BANYAK cara menggugah seseorang agar berbuat baik. BNI-ITB Ultra Marathon, misalnya. Acara yang digagas Yayasan Solidarity Forever (YSF) ini bukanlah event lari biasa. Tak hanya menantang secara fisik, tapi juga mengajak para peserta yang mayoritas alumni berbuat sesuatu bagi almamater tercinta.

Prof. Dr. Ir. Hari Muhammad, salah seorang yang membidani lahirnya BNI-ITB Ultra Marathon, menyebut, gagasan awal penyelenggaraan acara ini karena adanya keinginan membantu Fakultas Teknik Mesin dan Dirgantara (FTMD) yang saat itu tengah melakukan akreditasi internasional.

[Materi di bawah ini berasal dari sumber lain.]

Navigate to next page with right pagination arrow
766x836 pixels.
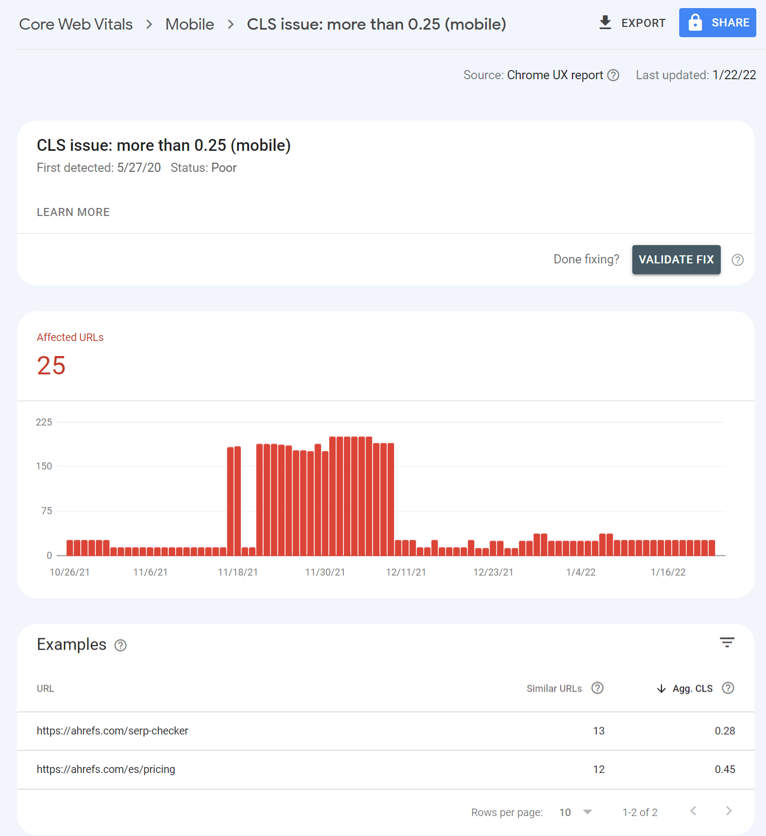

Untuk bisa mengantongi akreditasi yang dikeluarkan lembaga dari Jerman banyak persyaratan yang harus dipenuhi. Salah satunya fakultas harus memiliki fasilitas laboratorium yang memadai. Sayang, saat itu laboratorium yang dimiliki FTMD dalam kondisi kurang menguntungkan, banyak yang mesti diperbaiki.

“Ketika itu saya sebagai Dekan FTMD menemui advisory board, salah satunya Pak Susilo (Siswoutomo). Setelah berkonsultasi, akhirnya untuk memudahkan pencarian dana, pada 16 Januari 2016 kita mendirikan Yayasan Solidarity Forever di depan notaris. YSF inilah yang akhirnya membantu pencarian bantuan dana cash maupun peralatan untuk memodernisasi fakultas,” ujar Prof. Hari.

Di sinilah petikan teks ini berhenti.